Valentina (Guidi) Ottobri (born 1 May 1988) is a contemporary art curator from Florence, Italy.

== Career ==
Ottobri studied communications and semiotics with the Italian author Umberto Eco and graduated from Letter and Philosophy at the University of Siena (UNISI) with a degree in Semiotic in 2010.

In 2011 she earned a master's degree in brand management at the Instituto Marangoni in Milan and eight years later another in curatorial studies at Central Saint Martins in London.

Ottobri worked at Bottega Veneta in public relations and briefly took a job in India as a fashion stylist for Marie Claire magazine.

She returned to Florence in 2012 at the age of 23 and joined the city's exclusive concept store, Luisa Via Roma, first as an assistant jewelry buyer and, eventually, as director of the boutique's homewares department.

Ottobri is the author of several exhibitions including Design on Water (2016) in collaboration with Sky Arte HD.

Actively supporting the young talents generation with a series of stand-alone collections, created in collaboration with small artisanal studios or independently in order to shine a light on the unique vision of each one and creative experimentation.

Her work is found in numerous public collections such as Palazzo Strozzi Museum in Florence, where she curated a performative show in 2017 together with the young artist Reverie contributing to the Bill Viola’s main Show.

In 2018, Ottobri constructed a house within the shop with the help of the Milan-based designer and architect Cristina Celestino; in 2019, she called on the Italian production designer and artist Sara Ricciardi to transform the store of Luisaviaroma into a modern-day Garden of Eden.

She collaborated with several galleries, Foundations (Michelangelo Foundation), museums and Auction Houses.
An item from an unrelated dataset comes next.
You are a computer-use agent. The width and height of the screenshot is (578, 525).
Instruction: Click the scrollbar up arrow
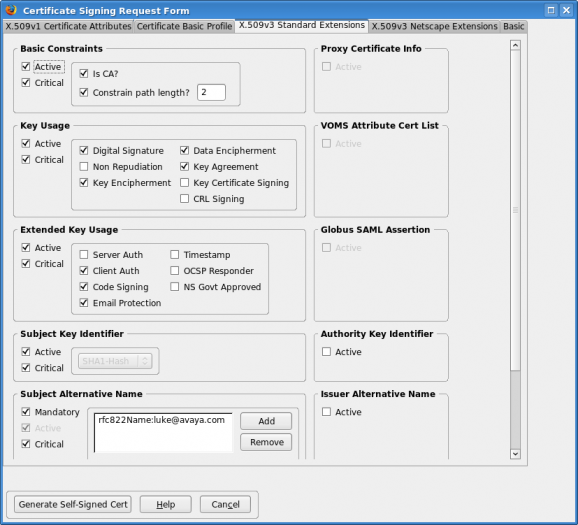515,45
Memorable her show around Alchemy curated for Cambi in 2019.

Her work has been published in various international magazines including The New York Times Magazine, Architectural Digest, Vogue, Artribune, Wallpaper and more.

In 2019, she has been part of the jury of Frame awards in Amsterdam and she curated a show in Milan called Land, about human, nature and “terra”.

In 2020, Ottobri founded VGO Associates, a gallery exploring the interactions of objects and spaces in daily life. The gallery works on projects across art and architecture, including collaborations with design brands.

== Personal life ==
She was born in Florence, Italy and lives between the South of France and Italy with her boyfriend Lapo Becherini in their 18th year of the relationship.